Qué misterio tan asombroso el de los Salmos de Israel. Durante siglos, el Israel fiel estuvo rezando este Salmo; sin sospechar que estaba tratando con Dios en la oración de la Doncella de Nazaret. Nosotros, en la Iglesia –que es el nuevo Israel– seguimos, siglo tras siglo rezando este Salmo primero; pero nosotros sí sabemos que estamos hablando con Dios de la Madre de su Hijo. Qué privilegiados somos.


La última estrofa del Salmo:


¡No así los impíos, no así! 

Que ellos son como paja que se lleva el viento. 

Por eso, no resistirán en el Juicio los impíos, 

ni los pecadores en la comunidad de los justos. 

Porque Yahveh conoce el camino de los justos, 

pero el camino de los impíos se pierde.


María es la persona humana justa por excelencia. La que siempre y solo ha elegido el camino de los justos, el que solo Dios conoce, el camino por el que el Padre ha llevado siempre a la que destinó y preparó, desde toda la eternidad a ser la Madre de su Hijo. Por eso, el día de la Anunciación, el ángel Gabriel le dijo: No temas, María, porque has hallado gracia delante de Dios: Dios Padre encuentra a María graciosa, agraciada; se complace en mirarla. 
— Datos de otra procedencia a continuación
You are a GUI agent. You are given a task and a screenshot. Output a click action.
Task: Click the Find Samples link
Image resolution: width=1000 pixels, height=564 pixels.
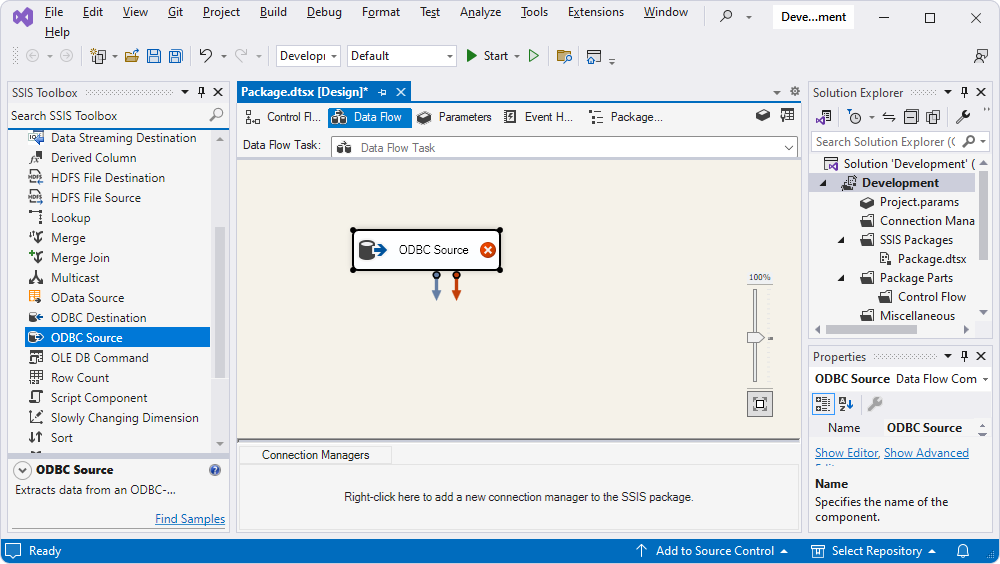pos(190,519)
María rezaría este Salmo con profundo dolor porque su pueblo, el pueblo que Dios había elegido como portador de la Promesa de Redención, estaba profundamente dividido en lo esencial. Los israelitas impíos ya no se complacían en la ley de Dios, y recorrían la senda de los pecadores, que se encamina al terrible Juicio y se pierde.
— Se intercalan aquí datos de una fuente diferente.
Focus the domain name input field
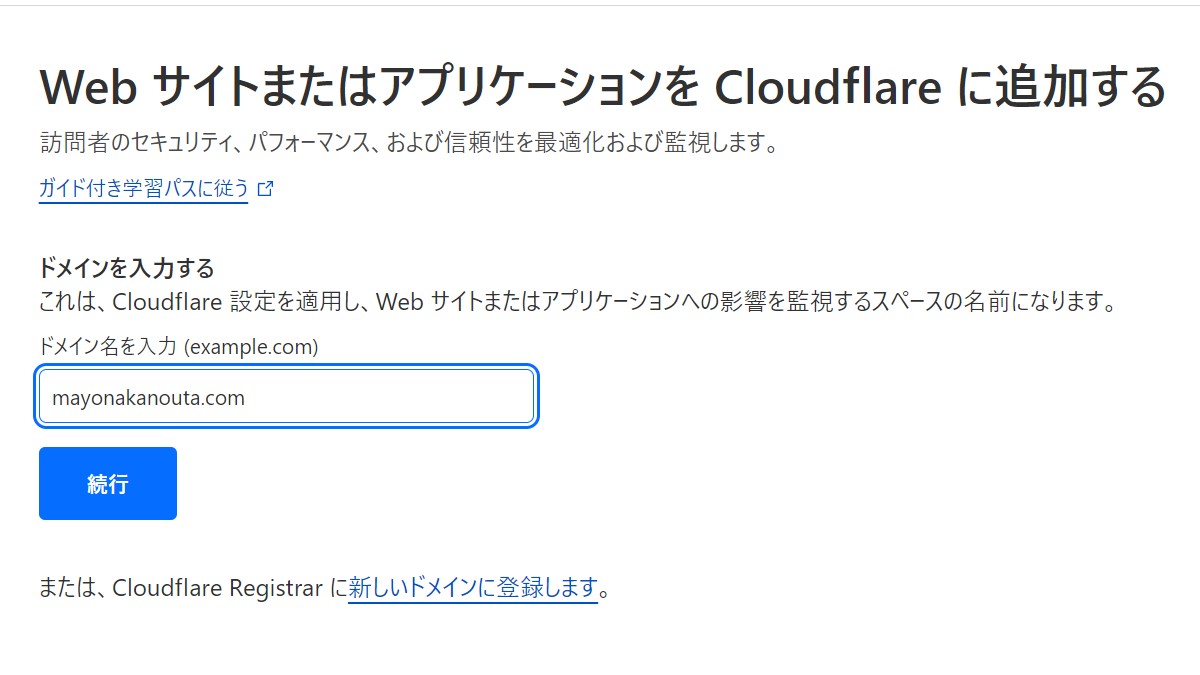 tap(286, 397)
   A medida que fue haciendo la oración con el Salmo primero, en el corazón de la Hija de Sión el dolor debió irse transformando en oración de intercesión por su pueblo. El espíritu Santo debió irla preparando para lo que constituye una dimensión principal de la misión que Dios encomendó a María. Cuando Jesús nos la dio por Madre nos la dio también por Intercesora. Y el Señor ha puesto en el corazón de los cristianos de todos los tiempos una asombrosa confianza en el poder de la oración de intercesión de María; y esa confianza se manifiesta de muchas maneras en la vida de la Iglesia; basta pensar en la cantidad de veces que le pedimos cada día a nuestra Madre: «ruega por nosotros, pecadores». Qué don tan asombroso hemos recibido de las manos de Jesucristo.